View of the Interstate 710 and Interstate 105 symmetrical stack interchange as seen along southbound Interstate 710. This interchange is split evenly between Lynwood (west) and Paramount (east); Interstate 710 will enter Paramount briefly at Exit 9 before skirting Compton and finally entering Long Beach just prior to Exit 9A, California 91/Gardena & Artesia Freeways. Photo taken 07/06/04.
The next five exits along southbound are Exits 9B-A, Alondra Boulevard; Exit 8B, California 91 (Artesia Freeway) east; Exit 8A, California 91 (Gardena Freeway) west; and Exit 7B, North Long Beach Boulevard. Photo taken 07/06/04.

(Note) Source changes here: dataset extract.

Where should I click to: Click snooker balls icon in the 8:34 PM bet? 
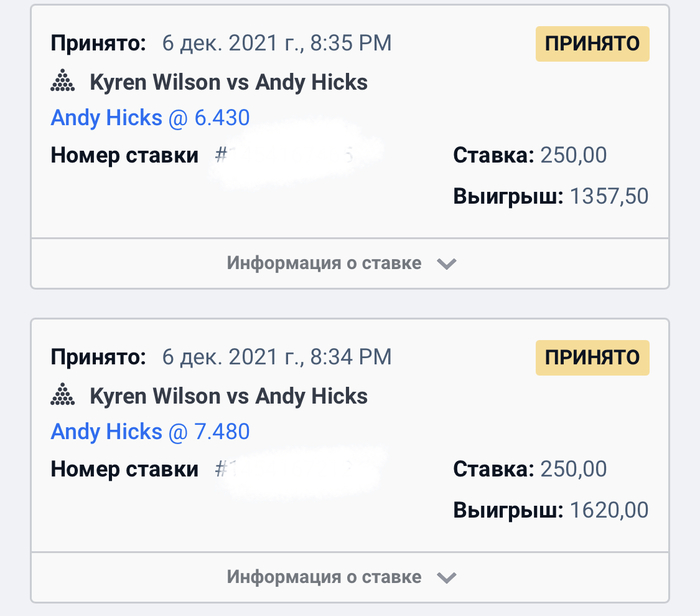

The right lane exits only onto Exit 9B, Alondra Boulevard west to Compton. Photo taken 07/06/04.
Southbound Interstate 710 reaches Exit 9B, Alondra Boulevard west; the next exit is Exit 9A, Alondra Boulevard east to Paramount and Bellflower. Photo taken 07/06/04.
Shortly thereafter, southbound Interstate 710 reaches Exit 9A, Alondra Boulevard east to Paramount. Photo taken 05/30/04.
The next exit along southbound Interstate 710 (Long Beach Freeway) is Exit 8B, California 91 (Artesia Freeway) east, followed by Exit 8A, California 91 (Gardena Freeway) west. Photo taken 07/06/04.
The next five exits along southbound are Exit 8B, California 91 (Artesia Freeway) east; Exit 8A, California 91 (Gardena Freeway) west; Exits 7B-A, North Long Beach Boulevard; and Exit 6, Del Amo Boulevard. Photo taken 07/06/04.
Entering the city of Long Beach, I-70 south reaches Exit 8B for California 91 (Artesia Freeway) east to Riverside and San Bernardino. Photo taken 07/06/04.
After Exit 8B, the next ramp connects southbound Interstate 710 to Exit 8A, California 91 (Gardena Freeway) west to the beach cities. Photo taken 07/06/04.
This picture shows the transition ramp from Interstate 710 south to California 91. The ramp provides a view of the Los Angeles River and its parallel Southern California Edison power lines. Photo taken 05/30/04.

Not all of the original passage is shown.